Hi all, my first post here. I could not find anything relating to the issue that I am having and I’m hoping that someone can help me in order to save me some time. I am also new to using Auth0 and have started building an application that uses Auth0.
As the title suggests, I have a Node JS API which has a GET /users
endpoint. This endpoint checks for a JWT and it also checks if the JWT is bearing the required scopes. For some reason when I call the GET endpoint, I get a response Insufficient Scope
.
My API endpoint code looks like this:
// Scope required to get all users
const getUsersScopes = jwtAuthz(['read:users']);
const authConfig = {
audience: "https://api.myapp.com/",
domain: "myapp.auth0.com"
};
const checkJwt = jwt({
secret: jwksRsa.expressJwtSecret({
cache: true,
rateLimit: true,
jwksRequestsPerMinute: 5,
jwksUri: `https://${authConfig.domain}/.well-known/jwks.json`,
}),
audience: authConfig.audience,
issuer: `https://${authConfig.domain}/`,
algorithms: ['RS256']
});
app.route('/users')
.get(checkJwt, getUsersScopes, (req: Request, res: Response, next: NextFunction) => {
next();
}, this.userController.getUsers);
}
Then I have an Angular app which sends my token to the API, and I can see that the token that is sent to the API contains a permissions
property and it’s an array of all the permissions that my user has.
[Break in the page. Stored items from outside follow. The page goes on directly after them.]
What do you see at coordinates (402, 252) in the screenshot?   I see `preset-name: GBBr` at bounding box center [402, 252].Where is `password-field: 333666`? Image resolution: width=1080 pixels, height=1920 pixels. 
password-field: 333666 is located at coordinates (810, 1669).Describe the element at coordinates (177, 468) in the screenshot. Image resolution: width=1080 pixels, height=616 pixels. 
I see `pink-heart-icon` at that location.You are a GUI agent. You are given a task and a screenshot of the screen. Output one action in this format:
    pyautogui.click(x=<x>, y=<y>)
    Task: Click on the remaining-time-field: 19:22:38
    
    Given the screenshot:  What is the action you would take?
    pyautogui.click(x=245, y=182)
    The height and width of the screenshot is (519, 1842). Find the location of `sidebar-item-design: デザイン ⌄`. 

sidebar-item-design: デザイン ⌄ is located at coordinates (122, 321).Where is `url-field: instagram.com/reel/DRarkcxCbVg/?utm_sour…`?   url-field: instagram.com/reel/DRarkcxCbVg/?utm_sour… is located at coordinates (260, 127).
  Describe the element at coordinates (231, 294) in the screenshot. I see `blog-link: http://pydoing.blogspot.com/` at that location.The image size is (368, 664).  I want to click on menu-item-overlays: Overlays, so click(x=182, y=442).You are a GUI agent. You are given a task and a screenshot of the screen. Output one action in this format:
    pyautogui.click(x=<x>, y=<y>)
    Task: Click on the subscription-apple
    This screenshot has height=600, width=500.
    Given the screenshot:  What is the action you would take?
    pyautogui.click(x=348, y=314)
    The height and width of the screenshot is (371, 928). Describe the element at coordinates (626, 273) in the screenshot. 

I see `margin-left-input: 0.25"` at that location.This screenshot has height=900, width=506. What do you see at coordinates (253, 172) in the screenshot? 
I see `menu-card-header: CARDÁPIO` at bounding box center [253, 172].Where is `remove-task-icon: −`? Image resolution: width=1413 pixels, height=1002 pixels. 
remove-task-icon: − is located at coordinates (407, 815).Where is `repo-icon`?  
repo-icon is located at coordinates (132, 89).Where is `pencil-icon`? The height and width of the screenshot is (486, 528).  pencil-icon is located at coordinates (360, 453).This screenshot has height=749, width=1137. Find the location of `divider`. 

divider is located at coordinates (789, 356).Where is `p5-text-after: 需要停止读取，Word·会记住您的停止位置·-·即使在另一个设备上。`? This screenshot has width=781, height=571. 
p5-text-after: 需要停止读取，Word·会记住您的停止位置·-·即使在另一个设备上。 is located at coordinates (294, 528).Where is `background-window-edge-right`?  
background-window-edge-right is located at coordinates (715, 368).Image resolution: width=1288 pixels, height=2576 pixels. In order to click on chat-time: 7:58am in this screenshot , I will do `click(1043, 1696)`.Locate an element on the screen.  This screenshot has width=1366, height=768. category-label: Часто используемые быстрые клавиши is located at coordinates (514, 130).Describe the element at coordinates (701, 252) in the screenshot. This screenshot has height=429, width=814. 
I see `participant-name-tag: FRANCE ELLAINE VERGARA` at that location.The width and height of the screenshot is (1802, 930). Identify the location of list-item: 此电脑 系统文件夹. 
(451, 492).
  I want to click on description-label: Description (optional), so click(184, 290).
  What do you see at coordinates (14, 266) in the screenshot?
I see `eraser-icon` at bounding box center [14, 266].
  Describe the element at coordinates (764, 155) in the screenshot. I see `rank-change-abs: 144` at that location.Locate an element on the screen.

It looks like so:
{
"iss": "https://myapp.auth0.com/",
"sub": "...",
"aud": [
"https://api.myapp.com/",
"https://myapp.auth0.com/userinfo"
],
"iat": ...,
"exp": ...,
"azp": "...",
"scope": "openid profile email",
"permissions": [
"read:user",
"read:users",
"remove:user",
"update:user",
"write:user"
]
}
My question is, why does my Node JS API respond with “Insufficient Scope” when my token contains the required scope read:users
?
I can call the endpoint perfectly fine when I remove the getUsersScopes
from the .get()
ednpoint like so:
app.route('/users')
.get(checkJwt, (req: Request, res: Response, next: NextFunction) => {
next();
}, this.userController.getUsers);
}
Am I missing something obvious? Any advice would be greatly appreciated.